J. T. Reed, George H. Shreve, Cooper, Collings Shreve and Jerome H. Kann for Appellant.
Horton L. Titus and Frank J. Macomber for Respondent.
This is an appeal from an order of the superior court of the county of San Diego denying the appellant's motion to vacate an award made and filed therein in the course of an arbitration proceeding had between certain parties under the provisions of the Code of Civil Procedure relating to such proceedings.
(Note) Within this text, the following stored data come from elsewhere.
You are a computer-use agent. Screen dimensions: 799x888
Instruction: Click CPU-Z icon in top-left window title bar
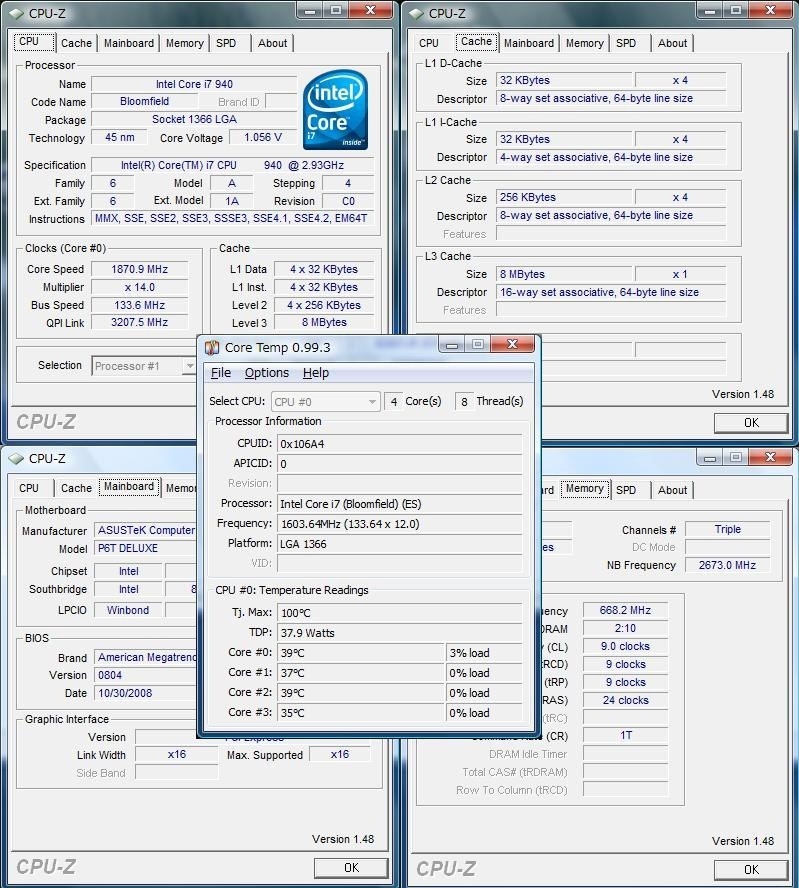coord(15,13)
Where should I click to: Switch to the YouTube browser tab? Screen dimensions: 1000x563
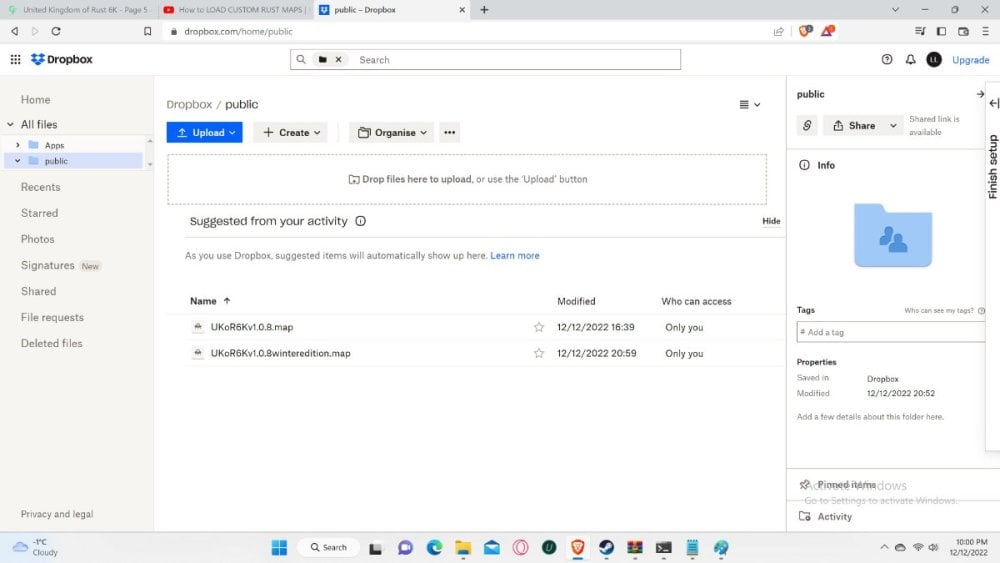[x=234, y=10]
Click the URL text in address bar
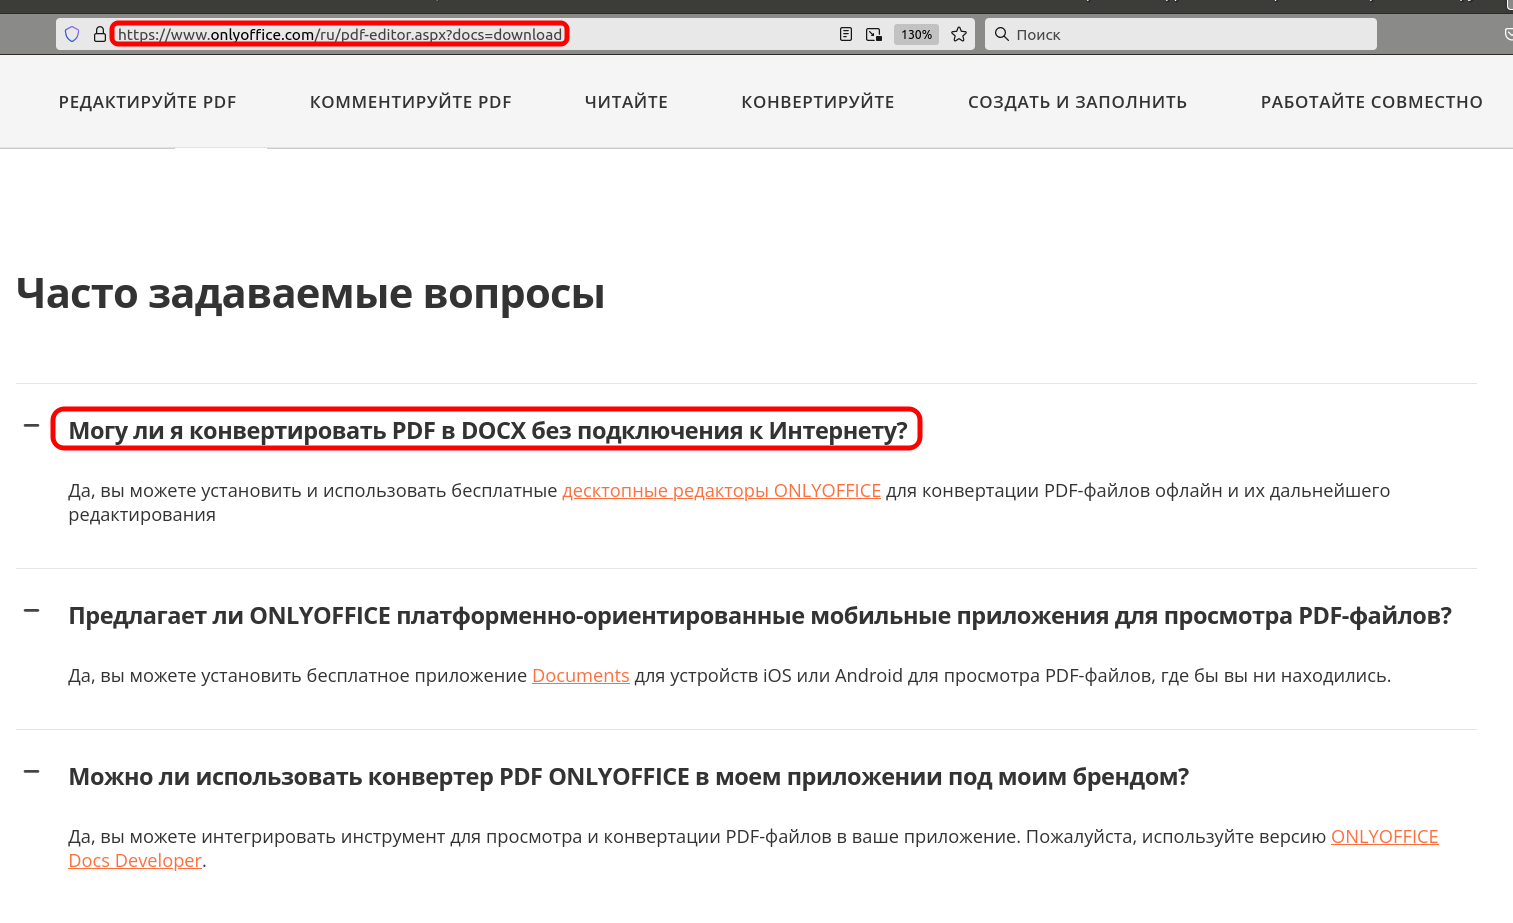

The facts of the case are these: On April 21, 1919, J. H. Shreve, the appellant herein, and one William Hoyte Colgate entered into an agreement in writing to submit certain matters in controversy between them to arbitration. Three arbitrators were named in said agreement, and it was further therein provided that the award of said arbitrators "be made in writing by said arbitrators or any two of them and be delivered to the said parties or their attorneys within thirty days from the date within which said submission is made to said arbitrators." The arbitrators so chosen qualified on the tenth day of May, 1919, and thereupon and on May 11, 1919, filed with the clerk of the superior court, pursuant to the provisions of section 1283 of the Code of Civil Procedure, the agreement of arbitration, with their qualification attached thereto, and thereupon proceeded to hear the allegations and take the evidence of the parties, and for that purpose met and adjourned from time to time until the fourteenth day of June, 1919, when they made and filed their award, wherein, after a detailed report of the proceedings before said arbitrators, it was found and adjudged by them that J. H. Shreve was indebted to the said William Hoyte Colgate in the sum of $16,307.02. On July 15, 1919, the said J. H. Shreve filed a motion in writing in said court to vacate and set aside said award upon a number of designated grounds. Said motion came on for hearing and was heard on July 3, 1919, whereupon the court denied said motion, and from the order of the court denying the same this appeal has been taken.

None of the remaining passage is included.